Activist: So you’re afraid your vote might alienate your family and the people at church?
“Customer”: Yes.
Activist: That’s a tough one, a really tough one. Let me think about it for a moment. [Pause.] Are you really sure that there isn’t anyone in your family or church community who has voted Democratic?
“Customer” [thinking]: Well, there is my cousin Jack. He lives in the next town over, and he votes Democratic a lot. In fact, he’s active in the local Democratic committee.
Activist: Really?
“Customer”: Yeah. Funny, I forgot about him until just now.
Activist: How do people feel about Jack, knowing that he’s an active Democrat?
“Customer”: Okay, actually. He doesn’t push his politics down people’s throats. He’s just one of us, only he votes differently.

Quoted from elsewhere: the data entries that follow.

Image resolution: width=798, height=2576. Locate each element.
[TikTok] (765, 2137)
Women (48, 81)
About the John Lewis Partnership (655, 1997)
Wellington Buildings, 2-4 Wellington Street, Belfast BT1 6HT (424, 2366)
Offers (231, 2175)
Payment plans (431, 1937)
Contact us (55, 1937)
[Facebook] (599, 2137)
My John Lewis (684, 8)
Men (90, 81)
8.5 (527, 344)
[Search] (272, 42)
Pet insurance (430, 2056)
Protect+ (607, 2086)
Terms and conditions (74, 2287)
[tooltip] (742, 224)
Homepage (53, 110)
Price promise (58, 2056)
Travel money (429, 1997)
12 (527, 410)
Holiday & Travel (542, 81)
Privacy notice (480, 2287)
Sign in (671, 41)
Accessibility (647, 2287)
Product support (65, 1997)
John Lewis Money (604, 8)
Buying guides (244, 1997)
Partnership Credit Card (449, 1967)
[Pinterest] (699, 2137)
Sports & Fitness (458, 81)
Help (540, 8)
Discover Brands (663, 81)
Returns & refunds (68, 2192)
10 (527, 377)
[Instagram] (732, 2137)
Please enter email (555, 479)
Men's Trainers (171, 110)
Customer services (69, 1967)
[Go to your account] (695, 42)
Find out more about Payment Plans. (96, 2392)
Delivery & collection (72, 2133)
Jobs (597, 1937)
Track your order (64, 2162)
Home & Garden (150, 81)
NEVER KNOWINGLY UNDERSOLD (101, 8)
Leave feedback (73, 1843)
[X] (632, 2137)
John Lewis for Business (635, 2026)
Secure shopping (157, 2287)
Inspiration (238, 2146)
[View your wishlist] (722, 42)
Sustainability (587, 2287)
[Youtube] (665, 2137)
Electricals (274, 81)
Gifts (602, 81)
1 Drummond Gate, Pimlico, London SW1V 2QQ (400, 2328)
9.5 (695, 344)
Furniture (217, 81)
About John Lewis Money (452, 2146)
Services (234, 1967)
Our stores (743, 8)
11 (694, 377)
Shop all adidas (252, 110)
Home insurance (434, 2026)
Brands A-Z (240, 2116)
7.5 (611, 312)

“Activist”: Hmmm . . . [Pause.] How do you think your family and friends would react if you took the same approach as Jack? Voted Democratic but didn’t shove it down their throats?
“Customer”: Probably not too badly. Yeah, it probably wouldn’t be so bad at all. . . . In fact, my family wouldn’t mind too much: it’s my wife’s family I’m more worried about. They’re really bedrock Republicans. But they live on the other side of the state and we don’t actually see them that much . . . and, actually, I don’t really care what they think, too much, anyway. My wife can handle them . . . she’s pretty tough. [Laughs.]
The Path of Persuasion
In the above example, the Restate and Ponder & Present Solution steps help the activist demonstrate his honest understanding of, and respect for, the customer and his situation—and therefore, implicitly, his esteem for the customer. In doing so, he not only forges a bond with the customer, but helps him feel safe enough, psychologically speaking, to contemplate adopting the activist’s viewpoint and taking the action the activist desires. The “path of persuasion” that leads to a customer’s taking a desired action often looks like this:
1. The customer begins with a natural distrust or suspicion of, if not the activist himself or herself, the thing the activist is trying to sell him.
2. After some discussion, the customer starts to trust the activist, and perceive him as an ally in making the difficult decision of whether or not to take the action. He sees that he can draw on the activist’s strength and support, as well as other resources the activist may provide, such as information.
3. The customer gains a fuller appreciation for the rightness of the activist’s position. He may or may not see the action the activist wishes him to take as necessary or desirable, however—or the negatives of it may still outweigh the positives.
4. The customer starts to see himself as being on the same side of the question as the activist. The action the activist wishes him to take now starts to seem increasingly sensible, if not imperative.
5. At some point, the customer starts to view the positive consequences of taking the action as outweighing the negative ones. The action, therefore, seems increasingly doable. At some point, discussion may shift from theory and philosophy to planning—i.e., a detailed examination of the actual steps needed to take the action—and to ways any obstacles can be avoided or overcome.
6. The customer agrees to take the action.
7. The customer takes the action. The activist continues to support him.
8. The customer has taken the action. The activist continues to support him.
9. At some point after the action has taken place, the customer is ready to consider taking a new action. The path of persuasion begins anew—only this time, it is likely to go easier and more quickly, thanks to the strengthened relationship between the customer and the activist, and the fact that the customer is now more fully on the same side of the issue as the activist.
That’s the sales/activism process at its best, and it is fueled by the simple but powerful act of honestly esteeming someone.